Exercise details:
Write out the entries below exactly, but only from the line containing "Click the comment" through the line containing "Switch to the liked videos heart tab", and without the pictures.

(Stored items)
·····

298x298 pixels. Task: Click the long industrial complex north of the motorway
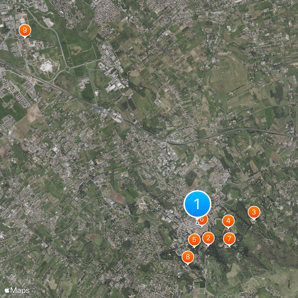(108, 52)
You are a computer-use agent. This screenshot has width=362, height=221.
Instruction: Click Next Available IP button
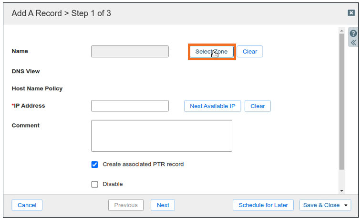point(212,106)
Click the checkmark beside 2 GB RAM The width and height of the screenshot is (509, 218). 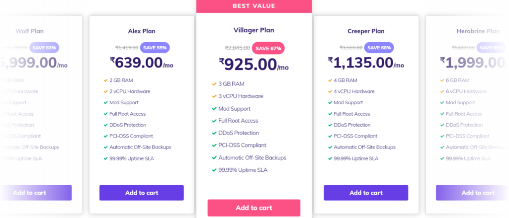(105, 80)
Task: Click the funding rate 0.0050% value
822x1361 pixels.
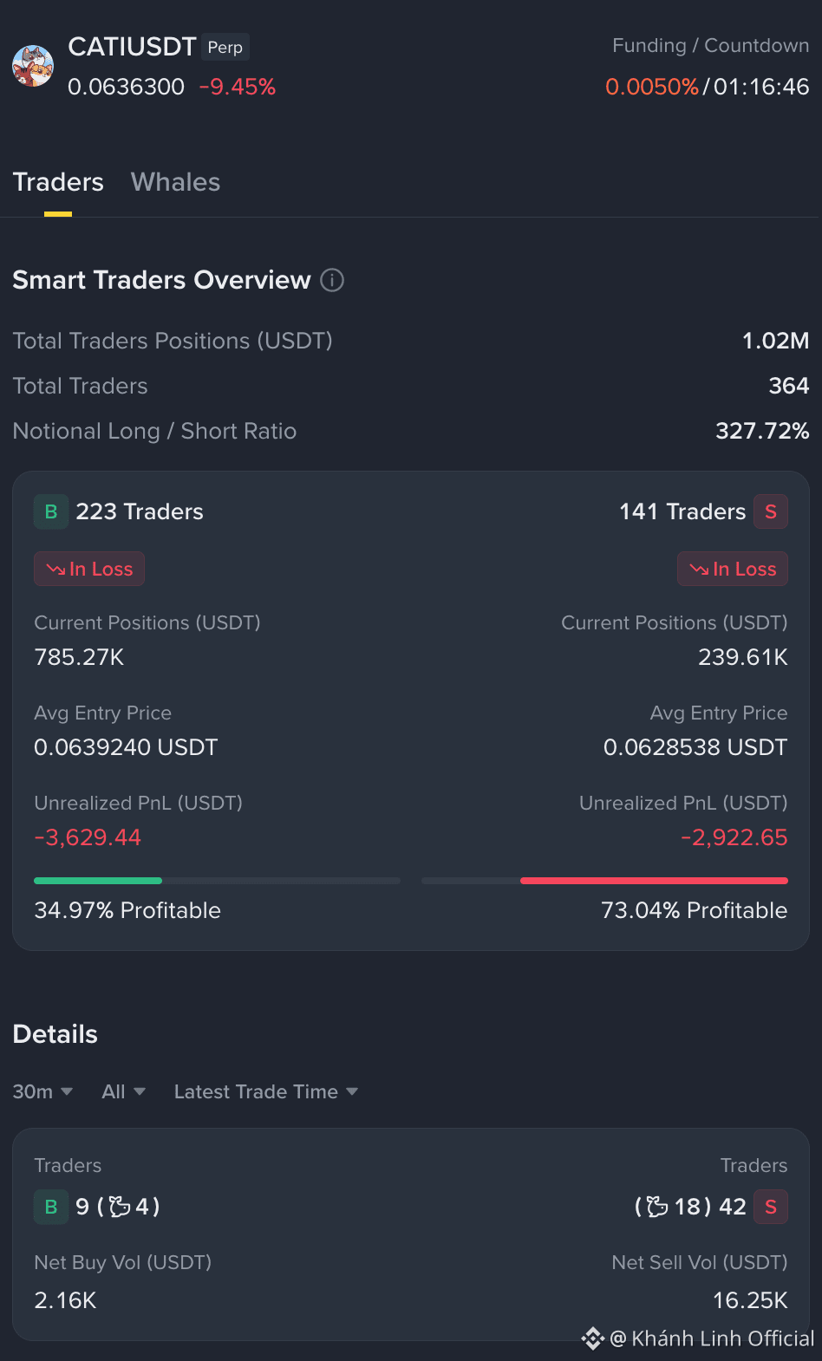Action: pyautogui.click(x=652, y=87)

·····

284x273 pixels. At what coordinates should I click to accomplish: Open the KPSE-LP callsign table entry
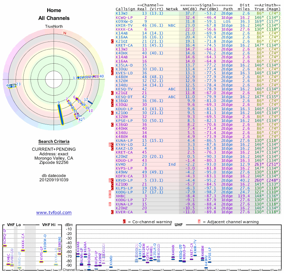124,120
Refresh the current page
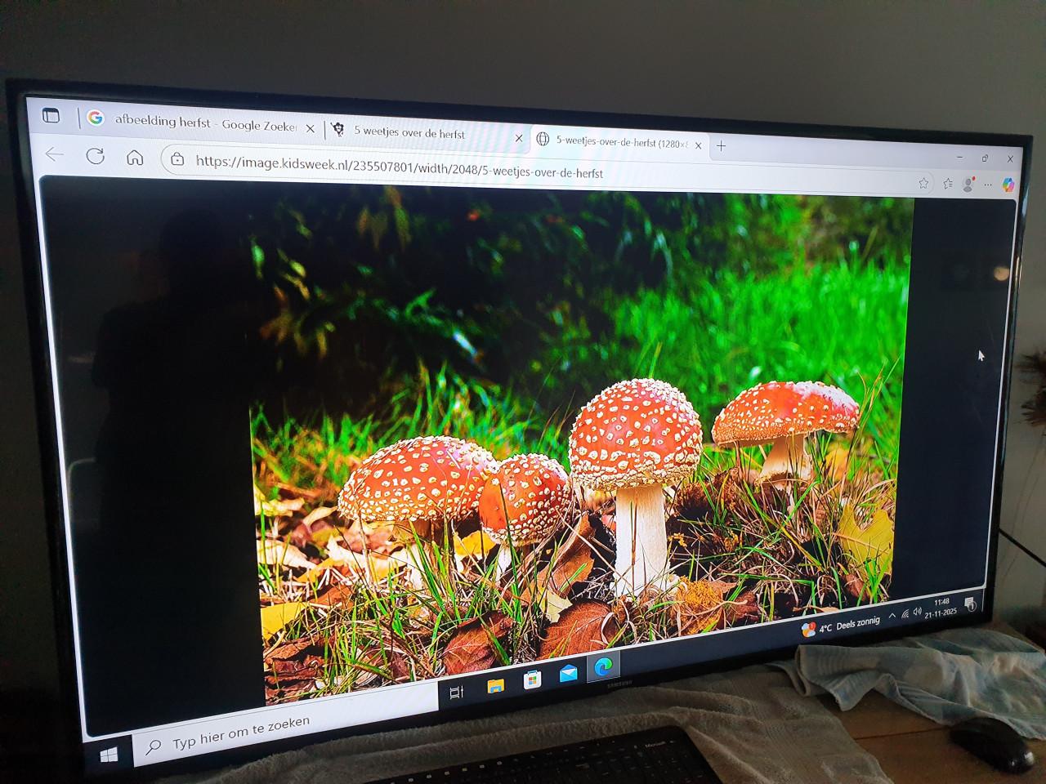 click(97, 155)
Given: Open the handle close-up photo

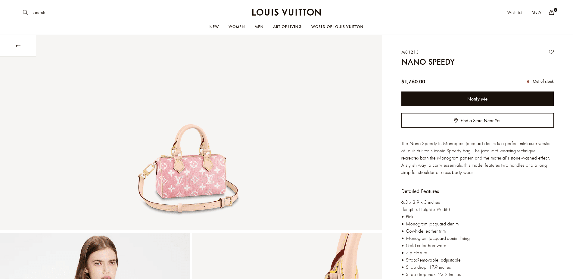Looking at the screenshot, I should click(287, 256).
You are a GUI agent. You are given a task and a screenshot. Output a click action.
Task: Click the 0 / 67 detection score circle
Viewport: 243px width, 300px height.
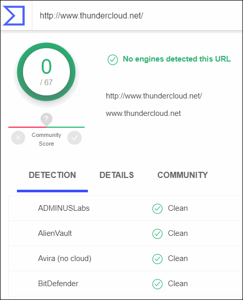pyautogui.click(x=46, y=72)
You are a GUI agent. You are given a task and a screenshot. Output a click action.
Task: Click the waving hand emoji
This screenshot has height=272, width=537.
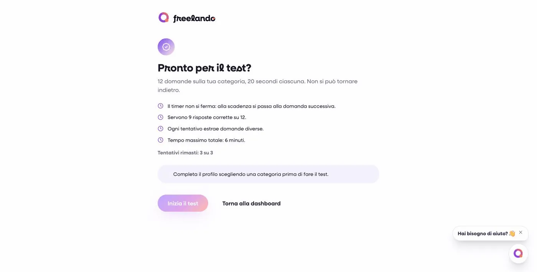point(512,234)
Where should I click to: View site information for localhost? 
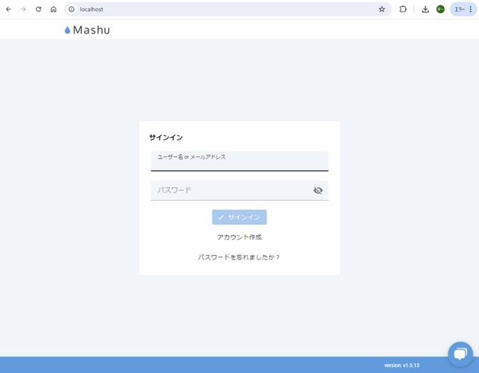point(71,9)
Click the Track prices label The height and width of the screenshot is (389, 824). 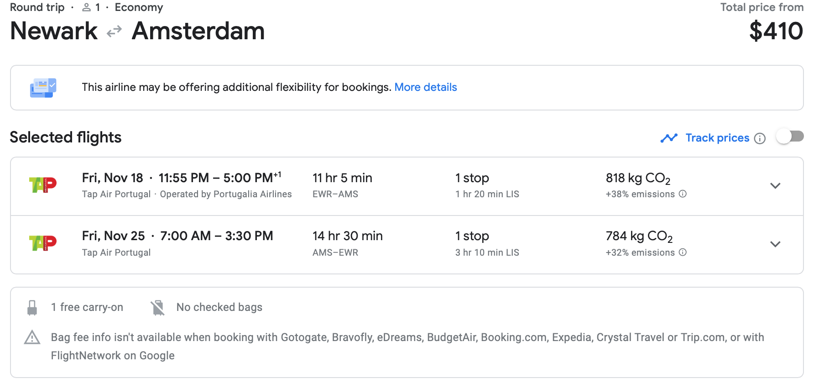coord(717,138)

·····

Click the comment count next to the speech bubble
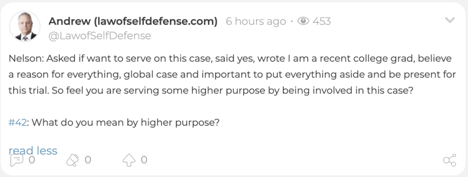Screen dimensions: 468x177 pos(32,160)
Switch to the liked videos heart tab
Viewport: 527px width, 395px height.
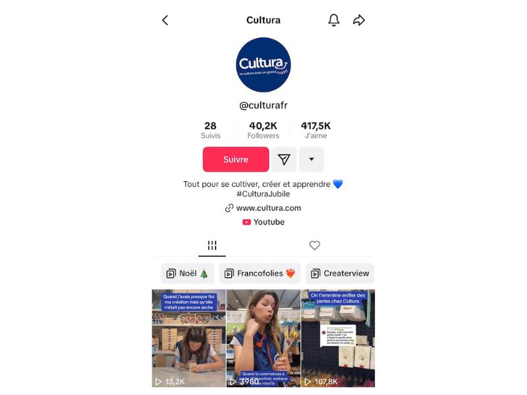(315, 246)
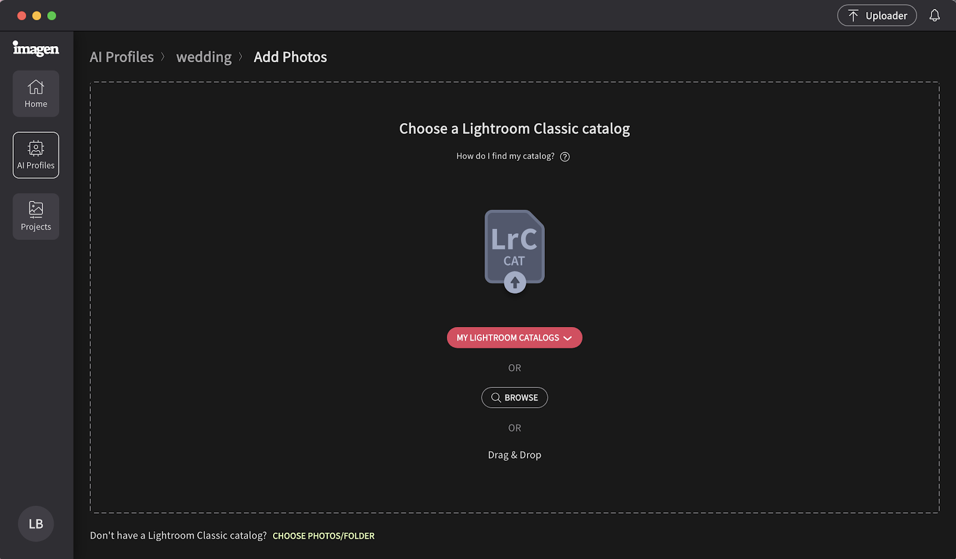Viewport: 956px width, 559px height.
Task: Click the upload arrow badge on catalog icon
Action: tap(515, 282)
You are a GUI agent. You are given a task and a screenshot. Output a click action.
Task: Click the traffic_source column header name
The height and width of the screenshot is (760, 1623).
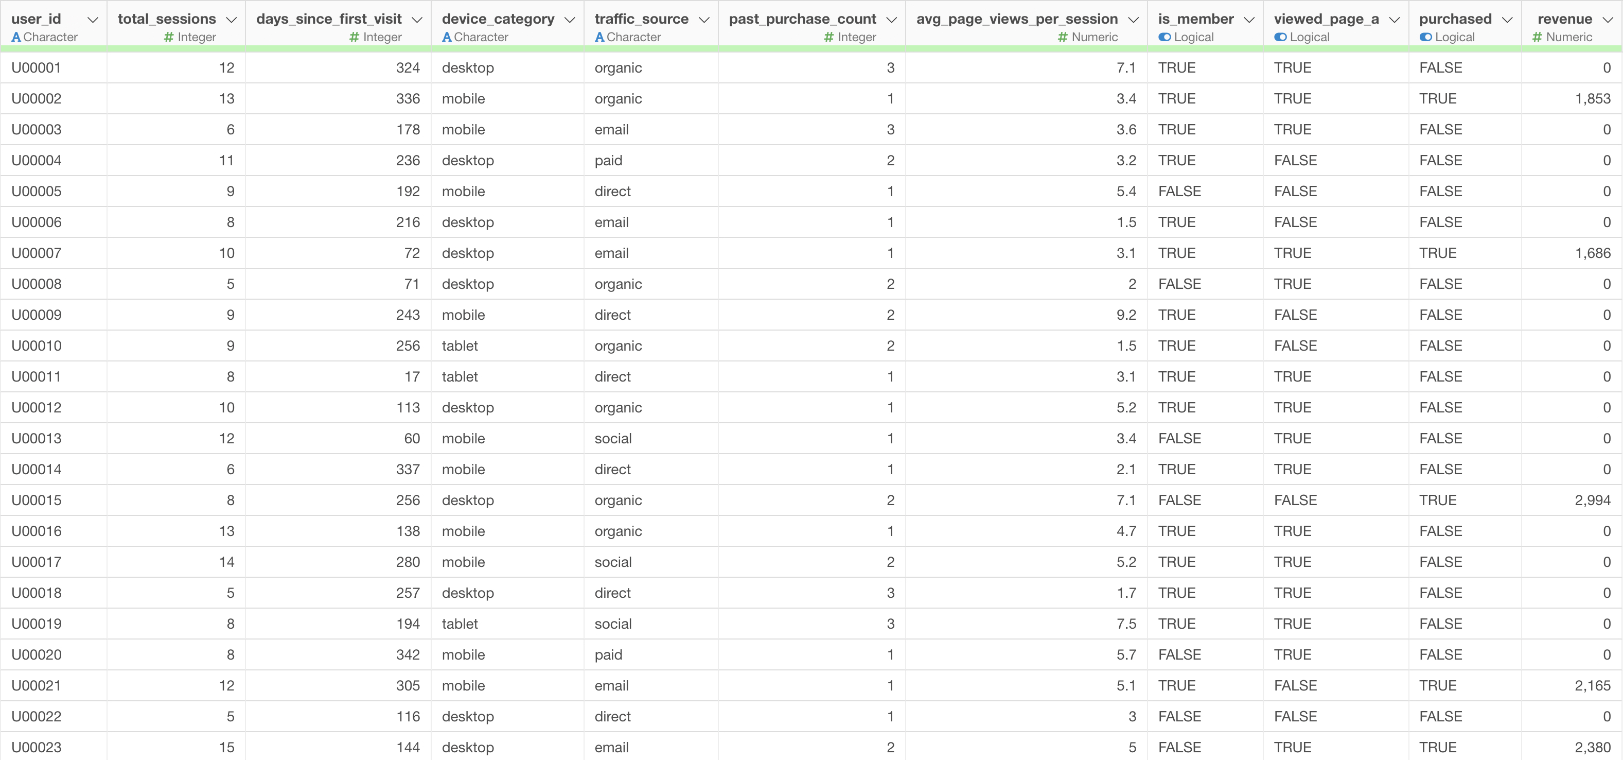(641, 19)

·····

Finished exercise:
Click the comment count next to the speech bubble
Screen dimensions: 468x177 pos(32,160)
Switch to the liked videos heart tab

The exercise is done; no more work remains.